- _Opdracht_:
Citeer uit het tekstfragment over de gecombineerde nomenclatuur letterlijk het stuk dat begint bij de woorden met "4.        In titel I van" en stop na "de navolgende regels.".

3.        De gecombineerde nomenclatuur, zoals gewijzigd bij uitvoeringsverordening (EU) nr. 1101/2014 van de Commissie van 16 oktober 2014 tot wijziging van bijlage I bij verordening (EEG) nr. 2658/87 van de Raad met betrekking tot de tarief- en statistieknomenclatuur en het gemeenschappelijk douanetarief(4), is op 1 januari 2015 in werking getreden.(5) Zij was op alle relevante tijdstippen van toepassing op het hoofdgeding.(6)

4.        In titel I van het eerste deel van de gecombineerde nomenclatuur heeft onderdeel A als opschrift „Algemene regels voor de interpretatie van de gecombineerde nomenclatuur”. Daarin is bepaald, voor zover hier van belang:

„1.      De tekst van de opschriften van de afdelingen, van de hoofdstukken en van de onderdelen van hoofdstukken wordt geacht slechts als aanwijzing te gelden; voor de indeling zijn wettelijk bepalend de bewoordingen van de posten en de aantekeningen op de afdelingen of op de hoofdstukken en – voor zover dit niet in strijd is met de bewoordingen van bedoelde posten en aantekeningen – de navolgende regels.

2.      a)      De vermelding van een goed in een post heeft eveneens betrekking op dat goed in niet-complete of in niet-afgewerkte staat, voor zover dit de essentiële kenmerken van het complete of het afgewerkte goed vertoont. Deze vermelding heeft eveneens betrekking op een compleet of een afgewerkt goed of een op grond van de voorgaande volzin als zodanig aan te merken goed, indien het wordt aangeboden in gedemonteerde of in niet-gemonteerde staat.

[...]

3.      Indien goederen met toepassing van het bepaalde onder 2 b) of om enige andere reden vatbaar zijn voor indeling onder twee of meer posten, geschiedt de indeling als volgt:

a)      de post met de meest specifieke omschrijving heeft voorrang boven posten met een meer algemene strekking. [...];

b)      mengsels, werken die zijn samengesteld uit of met verschillende stoffen dan wel zijn vervaardigd door samenvoeging van verschillende goederen, zomede goederen in stellen of assortimenten opgemaakt voor de verkoop in het klein, waarvan de indeling niet mogelijk is aan de hand van het bepaalde onder 3 a), worden ingedeeld naar de stof of naar het goed waaraan de mengsels, de werken, de stellen of de assortimenten hun wezenlijk karakter ontlenen, indien dit kan worden bepaald;

[...]

4.      Goederen die niet kunnen worden ingedeeld overeenkomstig vorenstaande regels, worden ingedeeld onder de post die van toepassing is op de goederen waarmee zij de meeste overeenkomst vertonen.

- _Opgeslagen regels_:
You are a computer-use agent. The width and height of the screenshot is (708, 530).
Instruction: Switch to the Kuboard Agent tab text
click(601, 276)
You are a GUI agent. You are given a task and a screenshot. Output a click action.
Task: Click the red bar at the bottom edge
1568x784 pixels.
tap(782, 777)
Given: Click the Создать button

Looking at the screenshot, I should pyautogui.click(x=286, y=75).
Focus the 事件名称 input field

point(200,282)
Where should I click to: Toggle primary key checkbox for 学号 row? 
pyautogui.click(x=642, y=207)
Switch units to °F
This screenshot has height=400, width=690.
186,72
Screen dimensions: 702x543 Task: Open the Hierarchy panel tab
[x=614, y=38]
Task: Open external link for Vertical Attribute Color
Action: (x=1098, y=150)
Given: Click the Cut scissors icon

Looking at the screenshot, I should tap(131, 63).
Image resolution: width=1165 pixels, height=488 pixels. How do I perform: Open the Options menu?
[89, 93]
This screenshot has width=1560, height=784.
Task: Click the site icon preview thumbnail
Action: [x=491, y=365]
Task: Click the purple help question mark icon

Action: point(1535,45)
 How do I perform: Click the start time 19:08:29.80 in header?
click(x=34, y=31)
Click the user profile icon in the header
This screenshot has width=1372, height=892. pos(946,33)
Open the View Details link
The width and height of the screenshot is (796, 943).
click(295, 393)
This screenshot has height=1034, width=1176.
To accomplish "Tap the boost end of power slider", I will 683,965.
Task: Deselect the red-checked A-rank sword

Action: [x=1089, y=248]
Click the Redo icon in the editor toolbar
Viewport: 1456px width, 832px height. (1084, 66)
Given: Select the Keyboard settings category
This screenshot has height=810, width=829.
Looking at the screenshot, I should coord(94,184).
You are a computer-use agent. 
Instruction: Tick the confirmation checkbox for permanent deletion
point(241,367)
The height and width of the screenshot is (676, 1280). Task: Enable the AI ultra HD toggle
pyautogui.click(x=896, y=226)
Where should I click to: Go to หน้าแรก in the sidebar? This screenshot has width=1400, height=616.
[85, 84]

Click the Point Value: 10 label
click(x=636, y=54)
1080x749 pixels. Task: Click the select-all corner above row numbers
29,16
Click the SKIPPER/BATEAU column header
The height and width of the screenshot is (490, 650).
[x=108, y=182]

- _Uitwerking_:
4.        In titel I van het eerste deel van de gecombineerde nomenclatuur heeft onderdeel A als opschrift „Algemene regels voor de interpretatie van de gecombineerde nomenclatuur”. Daarin is bepaald, voor zover hier van belang:

„1.      De tekst van de opschriften van de afdelingen, van de hoofdstukken en van de onderdelen van hoofdstukken wordt geacht slechts als aanwijzing te gelden; voor de indeling zijn wettelijk bepalend de bewoordingen van de posten en de aantekeningen op de afdelingen of op de hoofdstukken en – voor zover dit niet in strijd is met de bewoordingen van bedoelde posten en aantekeningen – de navolgende regels.